Update the records below by replacing "GUI agent" with "UI agent" wherever it appears, leaving everything else unchanged.

### DATASET ENTRIES ###

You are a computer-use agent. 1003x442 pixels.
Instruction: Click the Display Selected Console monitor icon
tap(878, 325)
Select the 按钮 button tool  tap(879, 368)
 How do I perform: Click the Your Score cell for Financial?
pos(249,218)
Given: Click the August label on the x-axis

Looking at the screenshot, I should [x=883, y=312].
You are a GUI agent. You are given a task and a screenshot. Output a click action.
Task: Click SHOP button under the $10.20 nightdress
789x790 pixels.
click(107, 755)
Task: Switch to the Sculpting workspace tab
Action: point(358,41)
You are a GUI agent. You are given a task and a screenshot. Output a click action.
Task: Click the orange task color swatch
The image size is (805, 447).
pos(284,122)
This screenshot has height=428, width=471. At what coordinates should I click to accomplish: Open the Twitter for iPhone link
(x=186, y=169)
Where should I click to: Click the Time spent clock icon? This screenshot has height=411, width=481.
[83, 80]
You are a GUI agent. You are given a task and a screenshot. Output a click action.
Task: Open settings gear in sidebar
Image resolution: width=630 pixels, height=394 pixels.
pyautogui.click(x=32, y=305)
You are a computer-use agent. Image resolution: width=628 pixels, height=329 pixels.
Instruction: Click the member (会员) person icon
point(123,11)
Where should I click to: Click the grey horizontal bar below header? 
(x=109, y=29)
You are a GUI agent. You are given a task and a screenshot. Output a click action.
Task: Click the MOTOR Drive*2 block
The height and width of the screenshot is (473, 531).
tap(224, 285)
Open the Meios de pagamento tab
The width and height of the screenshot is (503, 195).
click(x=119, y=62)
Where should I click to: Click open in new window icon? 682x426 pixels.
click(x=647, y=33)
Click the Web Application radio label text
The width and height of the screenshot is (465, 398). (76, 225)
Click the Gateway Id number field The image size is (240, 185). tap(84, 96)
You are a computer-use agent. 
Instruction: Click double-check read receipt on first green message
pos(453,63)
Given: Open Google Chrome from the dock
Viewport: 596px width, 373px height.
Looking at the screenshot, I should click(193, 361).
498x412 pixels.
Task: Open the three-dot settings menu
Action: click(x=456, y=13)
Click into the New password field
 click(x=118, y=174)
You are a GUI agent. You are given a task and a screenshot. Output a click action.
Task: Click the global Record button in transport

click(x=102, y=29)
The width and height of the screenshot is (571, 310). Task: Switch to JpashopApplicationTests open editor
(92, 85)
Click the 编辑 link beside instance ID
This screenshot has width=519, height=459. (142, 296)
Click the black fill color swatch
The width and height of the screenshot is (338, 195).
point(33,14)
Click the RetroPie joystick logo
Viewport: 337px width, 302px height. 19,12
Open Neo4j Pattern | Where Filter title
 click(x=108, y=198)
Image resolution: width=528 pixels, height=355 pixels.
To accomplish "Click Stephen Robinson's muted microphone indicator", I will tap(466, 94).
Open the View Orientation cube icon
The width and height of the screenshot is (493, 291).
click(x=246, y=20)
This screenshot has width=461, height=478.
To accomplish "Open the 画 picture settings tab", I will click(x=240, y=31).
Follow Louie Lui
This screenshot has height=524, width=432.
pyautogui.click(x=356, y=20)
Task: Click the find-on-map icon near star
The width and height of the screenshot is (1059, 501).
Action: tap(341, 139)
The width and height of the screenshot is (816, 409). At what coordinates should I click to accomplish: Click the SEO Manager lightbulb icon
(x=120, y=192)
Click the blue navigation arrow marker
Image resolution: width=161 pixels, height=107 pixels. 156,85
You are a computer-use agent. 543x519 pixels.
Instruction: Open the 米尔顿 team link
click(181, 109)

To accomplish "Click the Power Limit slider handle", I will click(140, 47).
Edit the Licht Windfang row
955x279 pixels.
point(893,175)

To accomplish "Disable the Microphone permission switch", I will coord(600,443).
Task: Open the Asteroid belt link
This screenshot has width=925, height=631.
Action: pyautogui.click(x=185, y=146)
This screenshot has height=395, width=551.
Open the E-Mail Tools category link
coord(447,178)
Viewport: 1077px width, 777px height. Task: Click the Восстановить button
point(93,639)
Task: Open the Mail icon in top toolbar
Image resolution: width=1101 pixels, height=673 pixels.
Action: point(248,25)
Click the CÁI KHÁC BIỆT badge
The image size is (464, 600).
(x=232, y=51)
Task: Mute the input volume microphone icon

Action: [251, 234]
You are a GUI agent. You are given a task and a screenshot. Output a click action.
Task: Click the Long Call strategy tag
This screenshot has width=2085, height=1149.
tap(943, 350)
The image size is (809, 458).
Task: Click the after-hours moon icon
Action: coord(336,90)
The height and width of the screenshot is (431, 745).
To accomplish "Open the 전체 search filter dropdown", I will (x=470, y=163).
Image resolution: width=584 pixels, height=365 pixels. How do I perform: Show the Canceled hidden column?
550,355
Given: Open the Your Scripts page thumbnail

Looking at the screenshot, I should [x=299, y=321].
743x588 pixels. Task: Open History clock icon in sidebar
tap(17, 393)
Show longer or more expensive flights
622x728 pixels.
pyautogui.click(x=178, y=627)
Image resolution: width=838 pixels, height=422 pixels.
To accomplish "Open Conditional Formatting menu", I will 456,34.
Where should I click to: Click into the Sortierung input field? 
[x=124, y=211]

###

■ EXERCISE RESULT ■
You are a computer-use agent. 1003x442 pixels.
Instruction: Click the Display Selected Console monitor icon
tap(878, 325)
Select the 按钮 button tool  tap(879, 368)
 How do I perform: Click the Your Score cell for Financial?
pos(249,218)
Given: Click the August label on the x-axis

Looking at the screenshot, I should [x=883, y=312].
You are a UI agent. You are given a task and a screenshot. Output a click action.
Task: Click SHOP button under the $10.20 nightdress
789x790 pixels.
click(107, 755)
Task: Switch to the Sculpting workspace tab
Action: point(358,41)
You are a UI agent. You are given a task and a screenshot. Output a click action.
Task: Click the orange task color swatch
The image size is (805, 447).
pos(284,122)
This screenshot has height=428, width=471. At what coordinates should I click to accomplish: Open the Twitter for iPhone link
(x=186, y=169)
Where should I click to: Click the Time spent clock icon? This screenshot has height=411, width=481.
[83, 80]
You are a UI agent. You are given a task and a screenshot. Output a click action.
Task: Open settings gear in sidebar
Image resolution: width=630 pixels, height=394 pixels.
pyautogui.click(x=32, y=305)
You are a computer-use agent. Image resolution: width=628 pixels, height=329 pixels.
Instruction: Click the member (会员) person icon
point(123,11)
Where should I click to: Click the grey horizontal bar below header? 
(x=109, y=29)
You are a UI agent. You are given a task and a screenshot. Output a click action.
Task: Click the MOTOR Drive*2 block
The height and width of the screenshot is (473, 531).
tap(224, 285)
Open the Meios de pagamento tab
The width and height of the screenshot is (503, 195).
click(x=119, y=62)
Where should I click to: Click open in new window icon? 682x426 pixels.
click(x=647, y=33)
Click the Web Application radio label text
The width and height of the screenshot is (465, 398). (76, 225)
Click the Gateway Id number field The image size is (240, 185). tap(84, 96)
You are a computer-use agent. 
Instruction: Click double-check read receipt on first green message
pos(453,63)
Given: Open Google Chrome from the dock
Viewport: 596px width, 373px height.
Looking at the screenshot, I should click(193, 361).
498x412 pixels.
Task: Open the three-dot settings menu
Action: click(x=456, y=13)
Click into the New password field
 click(x=118, y=174)
You are a UI agent. You are given a task and a screenshot. Output a click action.
Task: Click the global Record button in transport

click(x=102, y=29)
The width and height of the screenshot is (571, 310). Task: Switch to JpashopApplicationTests open editor
(92, 85)
Click the 编辑 link beside instance ID
This screenshot has width=519, height=459. (142, 296)
Click the black fill color swatch
The width and height of the screenshot is (338, 195).
point(33,14)
Click the RetroPie joystick logo
Viewport: 337px width, 302px height. 19,12
Open Neo4j Pattern | Where Filter title
 click(x=108, y=198)
Image resolution: width=528 pixels, height=355 pixels.
To accomplish "Click Stephen Robinson's muted microphone indicator", I will tap(466, 94).
Open the View Orientation cube icon
The width and height of the screenshot is (493, 291).
click(x=246, y=20)
This screenshot has width=461, height=478.
To accomplish "Open the 画 picture settings tab", I will click(x=240, y=31).
Follow Louie Lui
This screenshot has height=524, width=432.
pyautogui.click(x=356, y=20)
Task: Click the find-on-map icon near star
The width and height of the screenshot is (1059, 501).
Action: tap(341, 139)
The width and height of the screenshot is (816, 409). At what coordinates should I click to accomplish: Click the SEO Manager lightbulb icon
(x=120, y=192)
Click the blue navigation arrow marker
Image resolution: width=161 pixels, height=107 pixels. 156,85
You are a computer-use agent. 543x519 pixels.
Instruction: Open the 米尔顿 team link
click(181, 109)

To accomplish "Click the Power Limit slider handle", I will click(140, 47).
Edit the Licht Windfang row
955x279 pixels.
point(893,175)

To accomplish "Disable the Microphone permission switch", I will coord(600,443).
Task: Open the Asteroid belt link
This screenshot has width=925, height=631.
Action: pyautogui.click(x=185, y=146)
This screenshot has height=395, width=551.
Open the E-Mail Tools category link
coord(447,178)
Viewport: 1077px width, 777px height. Task: Click the Восстановить button
point(93,639)
Task: Open the Mail icon in top toolbar
Image resolution: width=1101 pixels, height=673 pixels.
Action: point(248,25)
Click the CÁI KHÁC BIỆT badge
The image size is (464, 600).
(x=232, y=51)
Task: Mute the input volume microphone icon

Action: [251, 234]
You are a UI agent. You are given a task and a screenshot. Output a click action.
Task: Click the Long Call strategy tag
This screenshot has width=2085, height=1149.
tap(943, 350)
The image size is (809, 458).
Task: Click the after-hours moon icon
Action: coord(336,90)
The height and width of the screenshot is (431, 745).
To accomplish "Open the 전체 search filter dropdown", I will (x=470, y=163).
Image resolution: width=584 pixels, height=365 pixels. How do I perform: Show the Canceled hidden column?
550,355
Given: Open the Your Scripts page thumbnail

Looking at the screenshot, I should [x=299, y=321].
743x588 pixels. Task: Open History clock icon in sidebar
tap(17, 393)
Show longer or more expensive flights
622x728 pixels.
pyautogui.click(x=178, y=627)
Image resolution: width=838 pixels, height=422 pixels.
To accomplish "Open Conditional Formatting menu", I will 456,34.
Where should I click to: Click into the Sortierung input field? 
[x=124, y=211]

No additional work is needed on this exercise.